**YOUR INSTRUCTIONS:** Whatever the records say, give every one of them again exactly.

━━━ DATA SECTION ━━━

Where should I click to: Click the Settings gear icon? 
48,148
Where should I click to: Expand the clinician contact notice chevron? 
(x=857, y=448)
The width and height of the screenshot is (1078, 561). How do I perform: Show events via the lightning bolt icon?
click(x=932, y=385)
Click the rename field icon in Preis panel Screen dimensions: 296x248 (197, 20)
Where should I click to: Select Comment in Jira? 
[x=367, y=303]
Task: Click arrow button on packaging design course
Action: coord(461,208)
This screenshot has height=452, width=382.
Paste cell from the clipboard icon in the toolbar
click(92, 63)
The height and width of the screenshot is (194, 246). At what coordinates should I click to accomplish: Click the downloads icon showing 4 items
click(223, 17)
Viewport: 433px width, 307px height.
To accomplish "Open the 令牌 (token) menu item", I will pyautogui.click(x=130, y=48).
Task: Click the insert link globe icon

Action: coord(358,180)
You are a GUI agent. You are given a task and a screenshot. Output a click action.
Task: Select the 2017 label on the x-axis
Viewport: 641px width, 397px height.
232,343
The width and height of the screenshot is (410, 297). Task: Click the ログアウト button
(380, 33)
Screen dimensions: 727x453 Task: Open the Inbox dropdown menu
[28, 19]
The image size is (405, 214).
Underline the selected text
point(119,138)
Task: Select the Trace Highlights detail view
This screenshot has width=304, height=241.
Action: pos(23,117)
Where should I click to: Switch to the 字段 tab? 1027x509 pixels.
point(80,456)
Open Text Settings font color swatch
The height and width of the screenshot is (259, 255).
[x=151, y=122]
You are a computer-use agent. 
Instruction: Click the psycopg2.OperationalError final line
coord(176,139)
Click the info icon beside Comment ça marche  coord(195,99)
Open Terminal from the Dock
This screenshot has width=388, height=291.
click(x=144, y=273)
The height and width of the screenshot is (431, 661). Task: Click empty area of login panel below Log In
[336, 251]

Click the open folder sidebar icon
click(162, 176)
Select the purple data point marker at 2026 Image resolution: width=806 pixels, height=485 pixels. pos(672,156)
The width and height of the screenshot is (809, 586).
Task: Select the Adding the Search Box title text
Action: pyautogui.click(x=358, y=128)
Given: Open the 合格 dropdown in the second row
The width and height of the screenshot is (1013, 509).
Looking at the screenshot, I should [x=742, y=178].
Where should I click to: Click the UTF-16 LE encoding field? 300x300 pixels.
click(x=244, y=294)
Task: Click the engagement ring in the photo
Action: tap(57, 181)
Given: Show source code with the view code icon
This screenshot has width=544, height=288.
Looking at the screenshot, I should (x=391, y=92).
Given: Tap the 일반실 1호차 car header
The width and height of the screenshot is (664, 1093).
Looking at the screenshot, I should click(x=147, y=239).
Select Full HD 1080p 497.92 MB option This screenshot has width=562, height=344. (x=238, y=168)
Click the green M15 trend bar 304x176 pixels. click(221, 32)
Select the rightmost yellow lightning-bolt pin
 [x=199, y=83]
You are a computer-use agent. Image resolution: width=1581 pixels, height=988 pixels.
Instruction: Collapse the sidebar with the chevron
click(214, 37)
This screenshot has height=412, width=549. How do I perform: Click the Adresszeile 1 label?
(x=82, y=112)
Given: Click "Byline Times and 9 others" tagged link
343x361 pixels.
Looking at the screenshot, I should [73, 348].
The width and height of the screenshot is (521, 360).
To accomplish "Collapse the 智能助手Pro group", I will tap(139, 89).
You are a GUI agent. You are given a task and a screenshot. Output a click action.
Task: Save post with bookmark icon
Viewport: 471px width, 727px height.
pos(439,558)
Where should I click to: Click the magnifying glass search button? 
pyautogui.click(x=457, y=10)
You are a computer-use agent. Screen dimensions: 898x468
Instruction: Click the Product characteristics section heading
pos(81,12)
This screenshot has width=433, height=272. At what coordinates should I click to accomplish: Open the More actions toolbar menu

━━━

**EXERCISE ANSWER:**
Where should I click to: Click the Settings gear icon? 
48,148
Where should I click to: Expand the clinician contact notice chevron? 
(x=857, y=448)
The width and height of the screenshot is (1078, 561). How do I perform: Show events via the lightning bolt icon?
click(x=932, y=385)
Click the rename field icon in Preis panel Screen dimensions: 296x248 (197, 20)
Where should I click to: Select Comment in Jira? 
[x=367, y=303]
Task: Click arrow button on packaging design course
Action: coord(461,208)
This screenshot has height=452, width=382.
Paste cell from the clipboard icon in the toolbar
click(92, 63)
The height and width of the screenshot is (194, 246). At what coordinates should I click to accomplish: Click the downloads icon showing 4 items
click(223, 17)
Viewport: 433px width, 307px height.
To accomplish "Open the 令牌 (token) menu item", I will pyautogui.click(x=130, y=48).
Task: Click the insert link globe icon

Action: coord(358,180)
You are a GUI agent. You are given a task and a screenshot. Output a click action.
Task: Select the 2017 label on the x-axis
Viewport: 641px width, 397px height.
232,343
The width and height of the screenshot is (410, 297). Task: Click the ログアウト button
(380, 33)
Screen dimensions: 727x453 Task: Open the Inbox dropdown menu
[28, 19]
The image size is (405, 214).
Underline the selected text
point(119,138)
Task: Select the Trace Highlights detail view
This screenshot has width=304, height=241.
Action: pos(23,117)
Where should I click to: Switch to the 字段 tab? 1027x509 pixels.
point(80,456)
Open Text Settings font color swatch
The height and width of the screenshot is (259, 255).
[x=151, y=122]
You are a computer-use agent. 
Instruction: Click the psycopg2.OperationalError final line
coord(176,139)
Click the info icon beside Comment ça marche  coord(195,99)
Open Terminal from the Dock
This screenshot has width=388, height=291.
click(x=144, y=273)
The height and width of the screenshot is (431, 661). Task: Click empty area of login panel below Log In
[336, 251]

Click the open folder sidebar icon
click(162, 176)
Select the purple data point marker at 2026 Image resolution: width=806 pixels, height=485 pixels. pos(672,156)
The width and height of the screenshot is (809, 586).
Task: Select the Adding the Search Box title text
Action: pyautogui.click(x=358, y=128)
Given: Open the 合格 dropdown in the second row
The width and height of the screenshot is (1013, 509).
Looking at the screenshot, I should [x=742, y=178].
Where should I click to: Click the UTF-16 LE encoding field? 300x300 pixels.
click(x=244, y=294)
Task: Click the engagement ring in the photo
Action: tap(57, 181)
Given: Show source code with the view code icon
This screenshot has width=544, height=288.
Looking at the screenshot, I should (x=391, y=92).
Given: Tap the 일반실 1호차 car header
The width and height of the screenshot is (664, 1093).
Looking at the screenshot, I should click(x=147, y=239).
Select Full HD 1080p 497.92 MB option This screenshot has width=562, height=344. (x=238, y=168)
Click the green M15 trend bar 304x176 pixels. click(221, 32)
Select the rightmost yellow lightning-bolt pin
 [x=199, y=83]
You are a computer-use agent. Image resolution: width=1581 pixels, height=988 pixels.
Instruction: Collapse the sidebar with the chevron
click(214, 37)
This screenshot has height=412, width=549. How do I perform: Click the Adresszeile 1 label?
(x=82, y=112)
Given: Click "Byline Times and 9 others" tagged link
343x361 pixels.
Looking at the screenshot, I should [73, 348].
The width and height of the screenshot is (521, 360).
To accomplish "Collapse the 智能助手Pro group", I will tap(139, 89).
You are a GUI agent. You are given a task and a screenshot. Output a click action.
Task: Save post with bookmark icon
Viewport: 471px width, 727px height.
pos(439,558)
Where should I click to: Click the magnifying glass search button? 
pyautogui.click(x=457, y=10)
You are a computer-use agent. Screen dimensions: 898x468
Instruction: Click the Product characteristics section heading
pos(81,12)
This screenshot has width=433, height=272. At what coordinates should I click to accomplish: Open the More actions toolbar menu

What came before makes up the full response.